## start Input records

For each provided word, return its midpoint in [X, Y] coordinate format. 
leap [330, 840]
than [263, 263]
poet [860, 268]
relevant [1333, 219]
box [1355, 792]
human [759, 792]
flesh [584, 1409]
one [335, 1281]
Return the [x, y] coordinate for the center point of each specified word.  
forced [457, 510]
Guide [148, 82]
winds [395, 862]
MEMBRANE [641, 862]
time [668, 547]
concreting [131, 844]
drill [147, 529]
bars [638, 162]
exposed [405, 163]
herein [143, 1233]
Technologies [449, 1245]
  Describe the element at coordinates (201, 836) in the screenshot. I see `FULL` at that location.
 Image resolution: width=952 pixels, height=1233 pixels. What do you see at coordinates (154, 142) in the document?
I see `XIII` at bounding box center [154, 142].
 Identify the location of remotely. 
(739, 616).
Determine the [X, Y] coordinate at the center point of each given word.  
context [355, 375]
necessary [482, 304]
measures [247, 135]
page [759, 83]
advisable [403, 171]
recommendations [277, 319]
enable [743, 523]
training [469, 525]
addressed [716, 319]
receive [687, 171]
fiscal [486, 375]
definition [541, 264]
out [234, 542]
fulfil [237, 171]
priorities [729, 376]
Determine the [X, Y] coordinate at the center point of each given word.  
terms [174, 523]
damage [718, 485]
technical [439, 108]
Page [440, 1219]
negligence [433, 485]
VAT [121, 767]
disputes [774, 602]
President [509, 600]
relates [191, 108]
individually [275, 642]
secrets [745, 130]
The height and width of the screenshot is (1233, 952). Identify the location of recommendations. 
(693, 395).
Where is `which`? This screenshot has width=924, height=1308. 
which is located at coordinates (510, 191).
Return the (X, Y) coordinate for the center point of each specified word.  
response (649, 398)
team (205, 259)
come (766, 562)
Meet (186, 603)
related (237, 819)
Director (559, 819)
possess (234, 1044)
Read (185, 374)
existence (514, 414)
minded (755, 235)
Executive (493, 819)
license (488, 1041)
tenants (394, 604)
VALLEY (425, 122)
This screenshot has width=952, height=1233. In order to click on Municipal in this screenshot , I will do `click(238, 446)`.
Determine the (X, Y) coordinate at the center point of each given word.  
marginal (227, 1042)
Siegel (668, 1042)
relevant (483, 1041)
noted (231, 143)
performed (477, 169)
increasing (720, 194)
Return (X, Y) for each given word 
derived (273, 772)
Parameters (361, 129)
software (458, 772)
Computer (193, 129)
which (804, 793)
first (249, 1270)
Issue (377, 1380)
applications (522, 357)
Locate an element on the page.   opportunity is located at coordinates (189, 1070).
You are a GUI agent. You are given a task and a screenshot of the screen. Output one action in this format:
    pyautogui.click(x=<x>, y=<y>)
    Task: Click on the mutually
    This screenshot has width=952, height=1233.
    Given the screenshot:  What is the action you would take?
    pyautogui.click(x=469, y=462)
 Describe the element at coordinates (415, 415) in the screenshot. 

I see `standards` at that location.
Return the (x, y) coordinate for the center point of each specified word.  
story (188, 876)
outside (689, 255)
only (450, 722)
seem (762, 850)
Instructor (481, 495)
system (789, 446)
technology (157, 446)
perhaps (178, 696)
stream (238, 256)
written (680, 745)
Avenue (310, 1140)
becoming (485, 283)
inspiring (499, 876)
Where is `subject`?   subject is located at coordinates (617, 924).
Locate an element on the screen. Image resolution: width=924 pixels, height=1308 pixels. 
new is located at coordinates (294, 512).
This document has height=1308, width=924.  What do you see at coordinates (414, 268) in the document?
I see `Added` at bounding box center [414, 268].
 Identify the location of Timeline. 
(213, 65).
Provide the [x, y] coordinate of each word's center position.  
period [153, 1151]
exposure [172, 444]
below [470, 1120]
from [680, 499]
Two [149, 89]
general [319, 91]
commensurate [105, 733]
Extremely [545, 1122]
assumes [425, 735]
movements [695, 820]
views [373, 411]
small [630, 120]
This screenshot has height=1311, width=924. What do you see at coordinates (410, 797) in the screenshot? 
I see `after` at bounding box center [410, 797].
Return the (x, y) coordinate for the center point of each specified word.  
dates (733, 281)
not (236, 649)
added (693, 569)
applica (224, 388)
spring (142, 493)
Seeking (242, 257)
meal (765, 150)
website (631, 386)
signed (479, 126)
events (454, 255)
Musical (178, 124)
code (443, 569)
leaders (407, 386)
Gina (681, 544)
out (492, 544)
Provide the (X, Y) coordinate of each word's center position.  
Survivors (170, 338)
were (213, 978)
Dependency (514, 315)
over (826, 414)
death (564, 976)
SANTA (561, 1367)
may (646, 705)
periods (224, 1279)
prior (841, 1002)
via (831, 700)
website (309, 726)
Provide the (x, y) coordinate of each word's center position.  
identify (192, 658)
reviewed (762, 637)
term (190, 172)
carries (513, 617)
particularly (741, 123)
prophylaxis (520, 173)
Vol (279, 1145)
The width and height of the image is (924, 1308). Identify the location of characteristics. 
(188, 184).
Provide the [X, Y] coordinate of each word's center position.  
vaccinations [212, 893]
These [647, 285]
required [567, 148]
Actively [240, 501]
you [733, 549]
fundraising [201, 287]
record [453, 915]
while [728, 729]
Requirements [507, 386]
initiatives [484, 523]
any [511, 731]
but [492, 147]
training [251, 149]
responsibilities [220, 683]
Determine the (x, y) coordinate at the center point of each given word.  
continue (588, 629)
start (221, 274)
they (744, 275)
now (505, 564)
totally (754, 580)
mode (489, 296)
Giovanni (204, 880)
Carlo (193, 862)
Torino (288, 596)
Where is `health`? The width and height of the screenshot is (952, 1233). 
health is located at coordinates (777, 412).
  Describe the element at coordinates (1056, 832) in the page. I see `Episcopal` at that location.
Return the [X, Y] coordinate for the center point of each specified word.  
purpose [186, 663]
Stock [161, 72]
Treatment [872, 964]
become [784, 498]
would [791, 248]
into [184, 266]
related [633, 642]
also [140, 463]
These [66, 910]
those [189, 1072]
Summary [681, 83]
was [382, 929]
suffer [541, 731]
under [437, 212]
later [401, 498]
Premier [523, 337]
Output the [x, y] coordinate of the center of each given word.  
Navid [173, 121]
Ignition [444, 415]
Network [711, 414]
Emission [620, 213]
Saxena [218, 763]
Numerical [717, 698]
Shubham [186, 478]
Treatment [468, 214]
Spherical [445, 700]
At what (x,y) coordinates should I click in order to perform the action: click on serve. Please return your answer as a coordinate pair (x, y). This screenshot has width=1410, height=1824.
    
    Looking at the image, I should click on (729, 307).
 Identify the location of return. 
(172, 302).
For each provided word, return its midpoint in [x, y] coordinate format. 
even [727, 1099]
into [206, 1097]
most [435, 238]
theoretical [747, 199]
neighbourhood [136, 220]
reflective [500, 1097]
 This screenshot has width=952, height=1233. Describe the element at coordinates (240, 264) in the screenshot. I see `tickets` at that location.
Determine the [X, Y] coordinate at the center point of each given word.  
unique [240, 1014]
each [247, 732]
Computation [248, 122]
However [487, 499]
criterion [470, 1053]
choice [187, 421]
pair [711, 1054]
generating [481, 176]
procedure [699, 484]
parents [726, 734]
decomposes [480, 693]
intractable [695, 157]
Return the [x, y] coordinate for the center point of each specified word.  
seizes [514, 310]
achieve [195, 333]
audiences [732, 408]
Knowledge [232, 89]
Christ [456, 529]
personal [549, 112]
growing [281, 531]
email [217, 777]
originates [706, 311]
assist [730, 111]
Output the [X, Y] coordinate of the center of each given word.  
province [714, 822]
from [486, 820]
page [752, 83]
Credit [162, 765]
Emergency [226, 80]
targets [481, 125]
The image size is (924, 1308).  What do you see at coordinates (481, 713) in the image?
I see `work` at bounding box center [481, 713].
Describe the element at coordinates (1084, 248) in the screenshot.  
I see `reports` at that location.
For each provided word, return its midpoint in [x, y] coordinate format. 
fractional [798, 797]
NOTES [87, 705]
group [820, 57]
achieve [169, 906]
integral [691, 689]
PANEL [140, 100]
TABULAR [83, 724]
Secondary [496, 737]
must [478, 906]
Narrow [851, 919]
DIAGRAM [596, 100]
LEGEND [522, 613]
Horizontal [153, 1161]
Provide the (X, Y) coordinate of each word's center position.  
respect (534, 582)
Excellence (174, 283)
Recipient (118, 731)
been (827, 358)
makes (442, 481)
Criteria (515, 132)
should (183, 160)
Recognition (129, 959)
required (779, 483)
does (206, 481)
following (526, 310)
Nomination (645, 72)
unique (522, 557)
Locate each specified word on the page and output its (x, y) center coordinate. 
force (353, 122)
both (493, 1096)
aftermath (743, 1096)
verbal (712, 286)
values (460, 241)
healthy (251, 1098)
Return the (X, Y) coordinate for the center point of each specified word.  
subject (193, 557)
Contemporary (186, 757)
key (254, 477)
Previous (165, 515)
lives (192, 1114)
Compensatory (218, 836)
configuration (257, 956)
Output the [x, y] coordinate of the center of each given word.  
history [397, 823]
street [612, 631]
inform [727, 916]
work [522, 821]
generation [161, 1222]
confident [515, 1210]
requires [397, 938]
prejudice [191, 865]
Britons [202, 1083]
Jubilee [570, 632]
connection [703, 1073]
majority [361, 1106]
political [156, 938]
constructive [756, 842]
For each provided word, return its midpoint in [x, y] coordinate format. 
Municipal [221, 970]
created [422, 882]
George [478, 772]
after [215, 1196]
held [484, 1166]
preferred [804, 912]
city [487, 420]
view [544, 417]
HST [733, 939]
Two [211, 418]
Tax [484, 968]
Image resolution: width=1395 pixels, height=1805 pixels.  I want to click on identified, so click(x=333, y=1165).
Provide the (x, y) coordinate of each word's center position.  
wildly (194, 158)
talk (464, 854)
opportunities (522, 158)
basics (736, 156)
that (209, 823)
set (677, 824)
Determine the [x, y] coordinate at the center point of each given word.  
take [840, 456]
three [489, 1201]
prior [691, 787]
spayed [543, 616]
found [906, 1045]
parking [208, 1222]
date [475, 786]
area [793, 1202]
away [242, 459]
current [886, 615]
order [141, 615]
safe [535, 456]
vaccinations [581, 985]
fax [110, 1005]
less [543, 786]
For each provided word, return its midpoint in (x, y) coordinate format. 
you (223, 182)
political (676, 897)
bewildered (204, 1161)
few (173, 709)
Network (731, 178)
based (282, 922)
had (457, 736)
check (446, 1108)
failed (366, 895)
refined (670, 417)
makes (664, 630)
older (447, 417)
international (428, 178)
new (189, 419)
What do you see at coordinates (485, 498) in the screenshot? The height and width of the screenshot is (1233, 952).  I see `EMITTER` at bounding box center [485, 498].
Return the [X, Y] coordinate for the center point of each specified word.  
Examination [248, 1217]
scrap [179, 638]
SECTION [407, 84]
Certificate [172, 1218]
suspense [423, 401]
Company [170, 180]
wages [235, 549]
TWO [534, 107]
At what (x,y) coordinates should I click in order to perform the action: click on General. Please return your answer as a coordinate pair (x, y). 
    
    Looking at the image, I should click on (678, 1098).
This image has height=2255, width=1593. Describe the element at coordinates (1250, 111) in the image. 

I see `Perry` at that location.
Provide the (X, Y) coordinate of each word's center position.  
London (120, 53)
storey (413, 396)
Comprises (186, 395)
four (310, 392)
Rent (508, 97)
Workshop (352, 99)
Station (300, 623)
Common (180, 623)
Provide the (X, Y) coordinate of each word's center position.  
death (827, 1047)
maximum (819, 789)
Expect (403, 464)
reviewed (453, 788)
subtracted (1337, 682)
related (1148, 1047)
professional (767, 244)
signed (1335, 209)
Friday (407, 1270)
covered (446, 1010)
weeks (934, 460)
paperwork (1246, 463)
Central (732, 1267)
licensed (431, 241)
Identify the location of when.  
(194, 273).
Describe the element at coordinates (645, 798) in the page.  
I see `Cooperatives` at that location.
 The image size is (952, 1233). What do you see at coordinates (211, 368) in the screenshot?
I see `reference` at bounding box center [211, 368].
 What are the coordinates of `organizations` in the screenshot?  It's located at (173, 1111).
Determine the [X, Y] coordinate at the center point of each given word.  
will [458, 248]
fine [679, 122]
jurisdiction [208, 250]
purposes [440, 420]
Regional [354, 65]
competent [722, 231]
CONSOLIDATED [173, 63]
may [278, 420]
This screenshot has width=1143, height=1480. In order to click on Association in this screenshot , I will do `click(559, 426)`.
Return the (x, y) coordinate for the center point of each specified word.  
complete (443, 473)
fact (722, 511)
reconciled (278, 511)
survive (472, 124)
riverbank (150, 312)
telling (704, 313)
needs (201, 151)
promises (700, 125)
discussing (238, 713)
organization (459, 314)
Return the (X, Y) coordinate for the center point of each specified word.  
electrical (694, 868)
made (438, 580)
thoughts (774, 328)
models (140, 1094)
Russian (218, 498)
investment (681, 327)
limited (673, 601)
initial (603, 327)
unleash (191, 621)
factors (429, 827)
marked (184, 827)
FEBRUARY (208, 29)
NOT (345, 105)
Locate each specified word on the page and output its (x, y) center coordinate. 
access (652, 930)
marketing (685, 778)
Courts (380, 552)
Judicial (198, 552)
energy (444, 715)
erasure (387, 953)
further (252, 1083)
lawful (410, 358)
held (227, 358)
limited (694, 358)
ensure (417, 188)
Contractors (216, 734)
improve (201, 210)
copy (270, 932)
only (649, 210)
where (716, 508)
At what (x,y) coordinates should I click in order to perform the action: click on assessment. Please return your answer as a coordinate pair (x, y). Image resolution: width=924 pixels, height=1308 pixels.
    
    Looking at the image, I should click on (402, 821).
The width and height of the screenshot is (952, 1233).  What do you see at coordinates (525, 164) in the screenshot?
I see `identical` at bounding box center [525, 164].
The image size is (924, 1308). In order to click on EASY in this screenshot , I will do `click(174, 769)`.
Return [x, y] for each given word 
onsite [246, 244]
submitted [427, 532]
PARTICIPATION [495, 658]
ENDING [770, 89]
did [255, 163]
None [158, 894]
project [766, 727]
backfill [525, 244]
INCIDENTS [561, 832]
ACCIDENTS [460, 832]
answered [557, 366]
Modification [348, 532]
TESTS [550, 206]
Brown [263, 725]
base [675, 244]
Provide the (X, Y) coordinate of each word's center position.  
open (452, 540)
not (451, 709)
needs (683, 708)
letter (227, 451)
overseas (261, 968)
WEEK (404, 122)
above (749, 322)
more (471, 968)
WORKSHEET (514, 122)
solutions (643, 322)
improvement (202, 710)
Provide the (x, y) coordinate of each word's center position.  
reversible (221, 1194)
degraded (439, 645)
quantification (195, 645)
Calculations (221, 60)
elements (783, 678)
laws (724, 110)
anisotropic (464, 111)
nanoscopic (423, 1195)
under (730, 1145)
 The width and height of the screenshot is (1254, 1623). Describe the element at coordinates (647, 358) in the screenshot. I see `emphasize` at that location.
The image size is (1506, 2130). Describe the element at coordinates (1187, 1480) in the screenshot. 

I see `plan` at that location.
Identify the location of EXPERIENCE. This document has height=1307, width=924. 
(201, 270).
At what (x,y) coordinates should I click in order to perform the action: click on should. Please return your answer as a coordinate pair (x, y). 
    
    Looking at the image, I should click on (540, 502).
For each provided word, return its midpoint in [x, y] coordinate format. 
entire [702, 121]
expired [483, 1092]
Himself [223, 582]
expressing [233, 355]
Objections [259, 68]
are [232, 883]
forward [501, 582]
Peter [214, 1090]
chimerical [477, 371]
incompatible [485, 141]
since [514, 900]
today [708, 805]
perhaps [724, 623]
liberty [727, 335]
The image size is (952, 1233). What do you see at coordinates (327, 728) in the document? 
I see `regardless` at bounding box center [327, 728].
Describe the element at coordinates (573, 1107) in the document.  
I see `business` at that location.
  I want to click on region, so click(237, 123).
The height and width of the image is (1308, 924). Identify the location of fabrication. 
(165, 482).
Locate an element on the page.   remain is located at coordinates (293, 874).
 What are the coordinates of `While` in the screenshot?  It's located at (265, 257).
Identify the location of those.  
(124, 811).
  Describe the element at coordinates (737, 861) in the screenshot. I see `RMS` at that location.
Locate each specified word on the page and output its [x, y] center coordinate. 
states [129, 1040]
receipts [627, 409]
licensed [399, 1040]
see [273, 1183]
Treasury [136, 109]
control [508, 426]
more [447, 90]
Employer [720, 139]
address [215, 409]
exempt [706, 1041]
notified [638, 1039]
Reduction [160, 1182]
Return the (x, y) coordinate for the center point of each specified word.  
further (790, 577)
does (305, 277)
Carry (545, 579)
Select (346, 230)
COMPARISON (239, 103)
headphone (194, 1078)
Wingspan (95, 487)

## end Input records

### Work to do
In the part that opens with the line containing "applica (224, 388)" and closes with the line containing "Torino (288, 596)", replace "website" with "homepage". Write out only those lines, with everything else left as it is.

### Response to the task
applica (224, 388)
spring (142, 493)
Seeking (242, 257)
meal (765, 150)
homepage (631, 386)
signed (479, 126)
events (454, 255)
Musical (178, 124)
code (443, 569)
leaders (407, 386)
Gina (681, 544)
out (492, 544)
Provide the (X, Y) coordinate of each word's center position.  
Survivors (170, 338)
were (213, 978)
Dependency (514, 315)
over (826, 414)
death (564, 976)
SANTA (561, 1367)
may (646, 705)
periods (224, 1279)
prior (841, 1002)
via (831, 700)
homepage (309, 726)
Provide the (x, y) coordinate of each word's center position.  
identify (192, 658)
reviewed (762, 637)
term (190, 172)
carries (513, 617)
particularly (741, 123)
prophylaxis (520, 173)
Vol (279, 1145)
The width and height of the image is (924, 1308). Identify the location of characteristics. 
(188, 184).
Provide the [X, Y] coordinate of each word's center position.  
vaccinations [212, 893]
These [647, 285]
required [567, 148]
Actively [240, 501]
you [733, 549]
fundraising [201, 287]
record [453, 915]
while [728, 729]
Requirements [507, 386]
initiatives [484, 523]
any [511, 731]
but [492, 147]
training [251, 149]
responsibilities [220, 683]
Determine the (x, y) coordinate at the center point of each given word.  
continue (588, 629)
start (221, 274)
they (744, 275)
now (505, 564)
totally (754, 580)
mode (489, 296)
Giovanni (204, 880)
Carlo (193, 862)
Torino (288, 596)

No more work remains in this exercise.